In this case, the documentary evidence demonstrates that plaintiff possessed timely knowledge, "sufficient to have placed [it] under a duty to make inquiry and ascertain all the relevant facts prior to the expiration of the applicable statute of limitations" (Rite Aid v. Grass, 48 A.D.3d 363, 364-365 [1st Dept. 2008]; see also Port Parties, Ltd. v. ENK Intern. LLC, 84 A.D.3d 685, 686 [1st Dept.2011]).
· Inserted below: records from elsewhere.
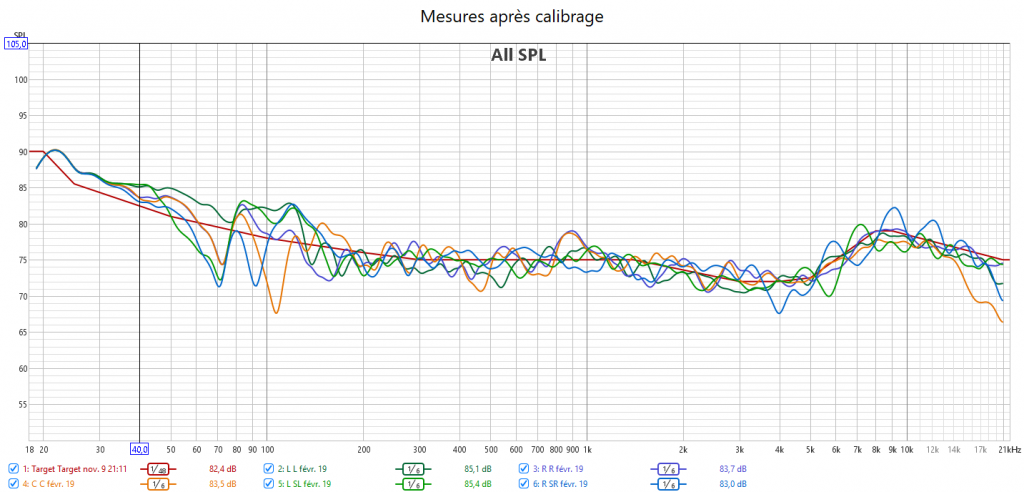This screenshot has width=1024, height=492.
Task: Click the "All SPL" graph title
Action: 518,55
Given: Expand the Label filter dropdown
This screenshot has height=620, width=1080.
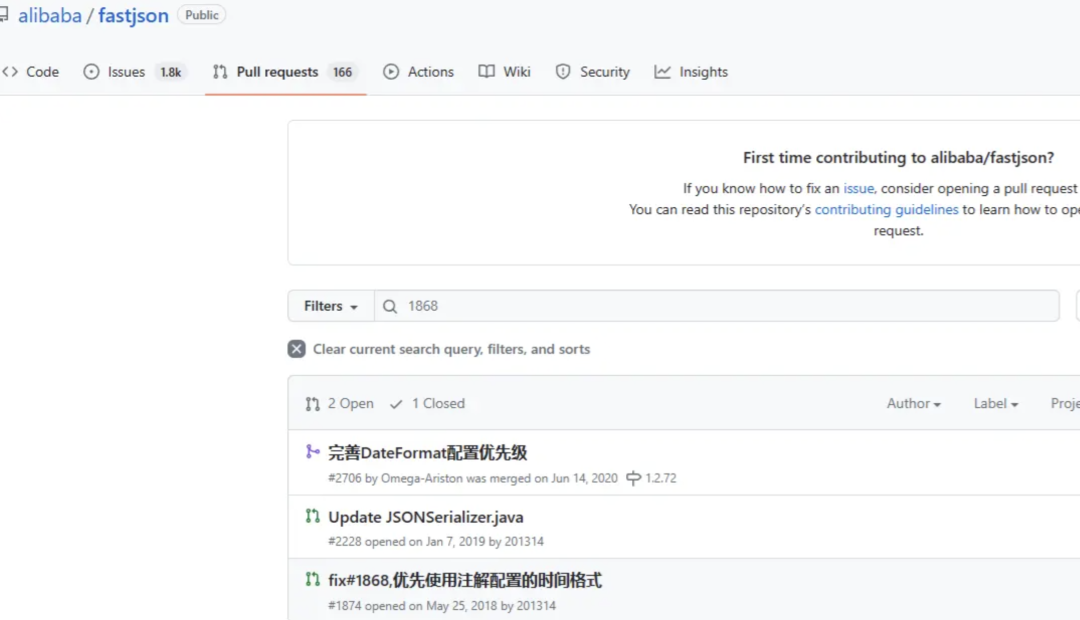Looking at the screenshot, I should 995,404.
The defendant's argument that it could not have stated these fraud causes of action until the indictments were unsealed because, before then, it did not have the specific information that Perini's principals were involved in the alleged fraud or that the contract at issue in this action was involved, is without merit. The notice that triggers the two year discovery period is not notice reflecting positive knowledge of the fraud, or reflecting all the legal elements of a fraud claim (Davis v. Smith Corp., 262 A.D.2d 752, 754-755 [3d Dept. 1999]). Rather, "a plaintiff need only be aware of enough operative facts so that, with reasonable diligence, [he] could have discovered the fraud ( id. at 755 [internal quotation marks and citations omitted]; see also Hopkinson v. Estate of Siegal, 2011 WL 2935876*3 [SDNY July 12, 2011]; City of New York v. Morris J. Eisen, P.C., 226A.D.2d244, 244-245 [1st Dept. 1996] [city should have discovered the fraud prior to the date testimony was given in a criminal proceeding to incriminate the defendant]).

"Where circumstances are such as to suggest to a person of ordinary intelligence the probability that he has been defrauded, a duty of inquiry arises, and if he omits that inquiry when it would have developed the truth, and shuts his eyes to the facts which call for investigation, knowledge of the fraud will be imputed to him"

(Prestrandrea v. Stein, 262 A.D.2d 621, 622 [2d Dept. 1999] [internal quotation marks and citations omitted])[2].

Here, defendants have failed to address or refute their knowledge of the U.S. DOT Department of Investigation press release or the STV or inspection reports which were sufficient to have put a reasonable person under a duty to make inquiry regarding the alleged fraudulent scheme (see Kantor aff, Smollens aff, exhibit F).

Based on the fact that the Court finds that defendants' 17th and 18th affirmative defenses and first and second counterclaims are time barred, it will not address plaintiffs additional arguments.

Accordingly, it is hereby

ORDERED that plaintiff, Perini Corporation's motion to dismiss the 17th and 18th affirmative defenses and first and second counterclaims is granted; and it is further

ORDERED that the parties shall appear at a scheduled compliance conference on September 17, at 80 Centre Street at 2:00 p.m. in Room 103; and it is further

ORDERED that this constitutes the decision and order of the Court.